Prima del Giappone Perlo ha lavorato per oltre 20 anni in Cina. Tra gli incarichi quello all'Istituto italiano alla cultura a Pechino. Nel paese ha vissuto, tra il 2002 e 2003, anche il periodo della Sars, la sindrome respiratoria acuta grave. Sulla Cina, che si svela come se, in una grande grotta buia affrescata, una torcia ne illuminasse scorci, angoli e dettagli, ha scritto il libro “Entrate e uscite tra la Cina e me stesso” edito da L’Artistica Editrice”.
Ci sono analogie con il periodo della Sars?
“L’ epidemia da coronavirus mi ha fatto tornare indietro a quegli anni.
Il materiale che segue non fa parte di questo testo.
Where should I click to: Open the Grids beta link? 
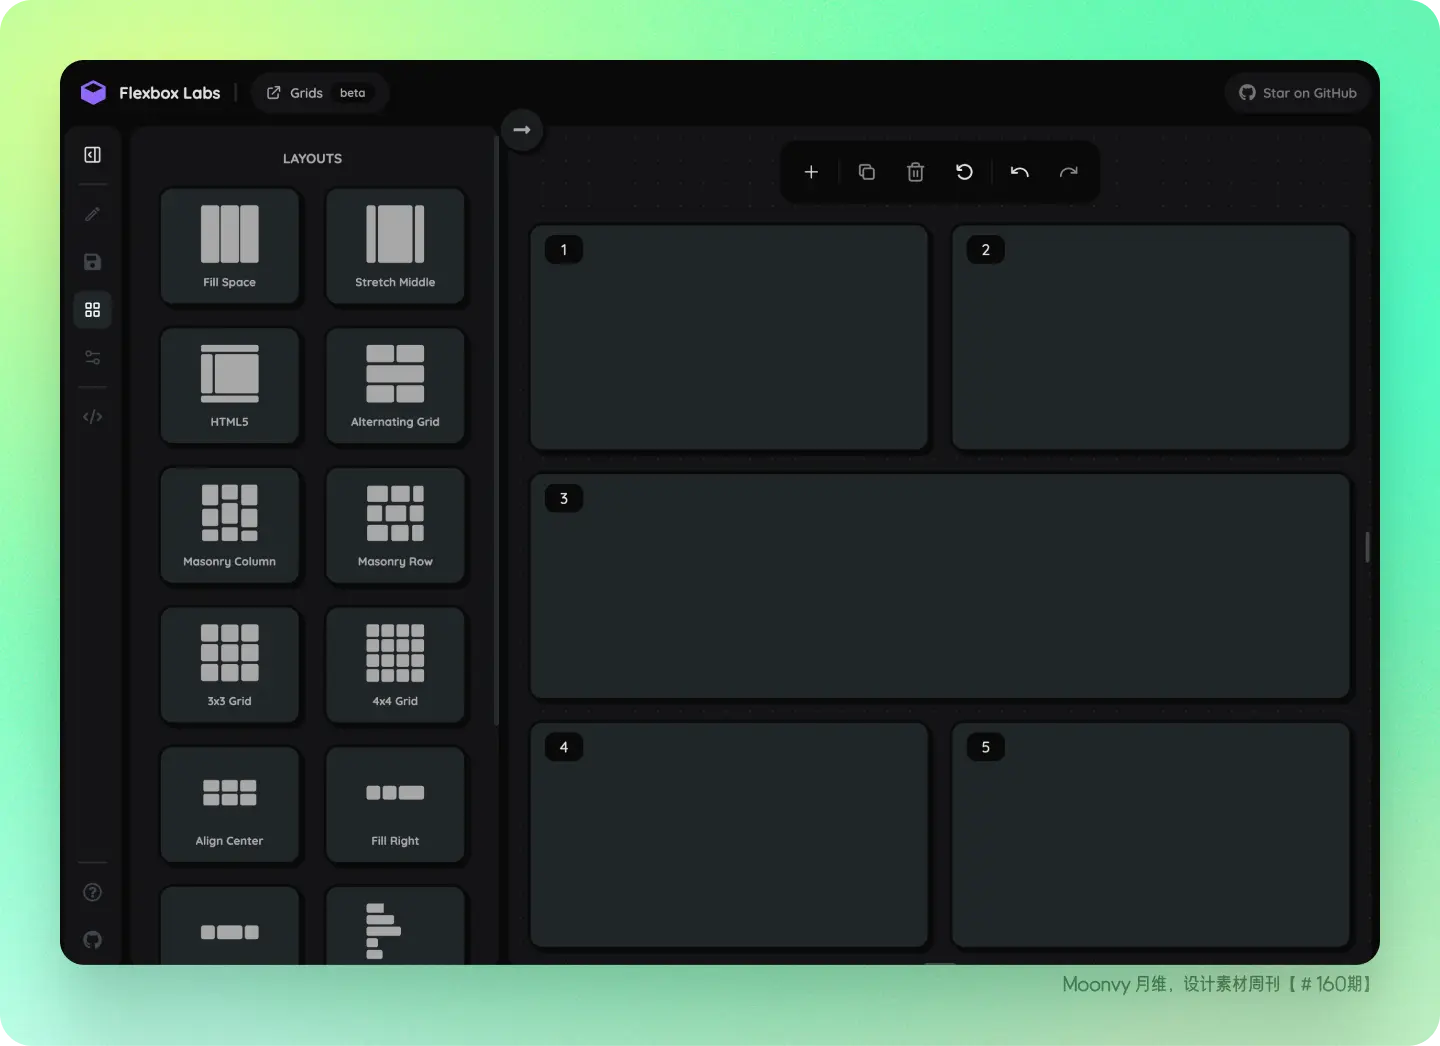pos(317,93)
Quando eravamo in azienda con mascherina e guanti, quando in ufficio ci prendevamo la temperatura al mattino e alla sera e la annotavamo su un registro. Ero anche tornato a Cuneo con la famiglia. All’arrivo in Italia, ci siamo subito messi in quarantena, che allora era una settimana. Senza incontrare nessuno, nemmeno mia madre. Ricordo i piccoli villaggi cinesi le cui stradine di accesso erano bloccate da mattoni, alberi, altri ingombri di fortuna. Si autoisolavano per proteggersi da chi voleva entrare”.
In questo momento di pandemia come pensano all’Italia i giapponesi?
"Domanda difficile. L'Italia è direi il paese che i giapponesi amano di più, dove la grande maggioranza ha fatto un viaggio più di una volta. Cibo, fashion, automobili, tecnologia italiani, sono tutti molto apprezzati. Ma adesso è il momento del timore, della distanza, anche nei confronti nostri".